Daniel Joseph Serafini (born January 25, 1974) is an American former left-handed baseball relief pitcher. He was taken in the first round (26th overall) by the Minnesota Twins in the 1992 MLB draft.

Early life
Serafini attended Junípero Serra High School. In 1991, in a 7–0 win over Salinas High School, Serafini pitched a CIF Central Coast Section playoff no-hitter. It remains the only playoff no-hitter in school history.

Professional career

Draft and minor leagues
Serafini was a first round draft pick in the 1992 Major League Baseball draft when the Minnesota Twins selected him as the 26th overall pick. He was drafted out of Junípero Serra High School.

He began his professional career after signing with the Twins when he played for the rookie league team, the GCL Twins. He played in 8 games in 1992 and posted a 1–0 record with a 3.64 ERA. In 1993, he played for the Fort Wayne Wizards, the Twins Single-A team. He made 27 starts and posted a 10–8 record with a 3.65 ERA. He played for the Fort Myers Miracle, the Twins High-A team, in 1994. He made 23 starts and had a 9–9 record with a 4.61 ERA. While with the Double-A New Britain Rock Cats in 1995, he was an All-Star in the Eastern League. Overall while with the Rock Cats, he went 12–9 with a 3.37 ERA. He also made one relief appearance for the Salt Lake Buzz, the Twins Triple-A affiliate, in 1995.

In 1996, he was rated by Baseball America as the 76th-ranked prospect in the minor leagues.

Minnesota Twins (1996–1998)
He made his major league debut on June 25 against the New York Yankees. He started the game and pitched 4.1 innings, gave up 5 runs, and got the loss. It was his only major league game of the year and pitched for the Salt Lake Buzz in the remainder of the 1996 season.

He pitched in the major leagues for the Twins in parts of the 1997 and 1998 seasons.

Chicago Cubs (1999)
His contract was purchased by the Chicago Cubs from the Twins on March 31, 1999. He played for the Cubs for the majority of the season, going 3–2 with a 6.93 ERA in 42 games (4 starts). That year, he also made two starts for the Iowa Cubs, the Cubs' Triple-A team.

San Diego Padres (2000)
In the 1999 offseason, on December 22, he was traded to the San Diego Padres for minor league outfielder Brandon Pernell. He pitched in 3 games for the Padres and recorded an 18.00 ERA. He also played for the Triple-A Las Vegas 51s in which he had a 6.88 ERA in 26 games (4 starts).

Pittsburgh Pirates (2000)
He was then traded to the Pittsburgh Pirates for minor league pitcher Andy Bausher on June 28, 2000, and was assigned to Triple-A Nashville.

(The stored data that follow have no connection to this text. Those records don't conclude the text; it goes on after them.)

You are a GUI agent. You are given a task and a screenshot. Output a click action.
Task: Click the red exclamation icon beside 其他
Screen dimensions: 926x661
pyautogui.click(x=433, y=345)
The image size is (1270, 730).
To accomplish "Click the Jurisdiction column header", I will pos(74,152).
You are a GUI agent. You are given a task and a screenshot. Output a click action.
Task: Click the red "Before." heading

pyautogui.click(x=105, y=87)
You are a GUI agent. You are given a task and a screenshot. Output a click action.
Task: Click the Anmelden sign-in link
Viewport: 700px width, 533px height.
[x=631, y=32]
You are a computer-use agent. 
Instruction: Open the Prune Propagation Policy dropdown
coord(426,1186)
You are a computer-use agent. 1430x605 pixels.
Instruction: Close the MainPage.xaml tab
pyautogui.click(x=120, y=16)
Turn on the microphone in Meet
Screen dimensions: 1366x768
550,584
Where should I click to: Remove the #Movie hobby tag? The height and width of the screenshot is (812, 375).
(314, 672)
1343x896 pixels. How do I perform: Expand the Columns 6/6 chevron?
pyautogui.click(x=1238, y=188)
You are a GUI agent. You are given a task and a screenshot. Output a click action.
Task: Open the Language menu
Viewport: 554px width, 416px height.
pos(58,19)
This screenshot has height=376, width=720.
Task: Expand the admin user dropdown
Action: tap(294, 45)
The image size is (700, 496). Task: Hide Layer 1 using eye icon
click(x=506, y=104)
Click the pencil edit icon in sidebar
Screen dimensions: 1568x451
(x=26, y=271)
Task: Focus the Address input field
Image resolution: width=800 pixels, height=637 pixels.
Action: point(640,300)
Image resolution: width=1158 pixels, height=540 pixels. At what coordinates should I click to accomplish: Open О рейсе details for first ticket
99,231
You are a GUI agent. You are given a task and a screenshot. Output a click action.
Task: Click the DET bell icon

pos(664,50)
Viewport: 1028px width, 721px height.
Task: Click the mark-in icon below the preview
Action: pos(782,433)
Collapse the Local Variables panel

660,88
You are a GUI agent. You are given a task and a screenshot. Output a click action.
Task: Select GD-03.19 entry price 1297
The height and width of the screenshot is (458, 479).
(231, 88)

He made 7 starts for the Nashville Sounds, in which he went 4–3 with a 2.68 ERA. His performance earned him a callup to the Pirates major league club and he pitched in the rotation from August 5 until the end of the season, making 11 starts in which he went 2–5 with a 4.91 ERA.

He was released by the Pirates on March 20, 2001.

San Francisco Giants
He was signed to a minor league contract by the San Francisco Giants on March 27. He began the year with the Triple-A Fresno Grizzlies, but was released on April 24.

New York Mets
He was then signed to a minor league contract on May 8 by the New York Mets. He played for the Triple-A Norfolk Tides before being released on August 5.

Milwaukee Brewers
He signed another minor league contract two days later, this time with the Milwaukee Brewers. He played for the Triple-A Indianapolis Indians for the rest of the 2001 season and was granted free agency on October 15.

Anaheim Angels
Serafini signed with the Anaheim Angels on November 3, 2001, but was released on March 28, 2002 before the season began.

St. Louis Cardinals
He did not play in 2002 and signed with the St. Louis Cardinals on November 14, 2002. He began the 2003 season for the Triple-A Memphis Redbirds but was released on April 21, 2003, after going 0–1 with a 9.00 ERA in 3 games (2 starts). He then went to play in the Mexican League.

Cincinnati Reds (2003)
His contract was purchased by the Cincinnati Reds on August 25, 2003 from the Mexican League. He played in his first major game since 2000 when he started a game for the Reds on August 26 against the Milwaukee Brewers. After 4 starts in which he went 0–3 with a 6.27 ERA, he was put into the bullpen for the remainder of the 2003 season. He went 1–3 with a 5.40 ERA in 10 games for the Reds in 2003. Following the season, he was granted free agency on October 4.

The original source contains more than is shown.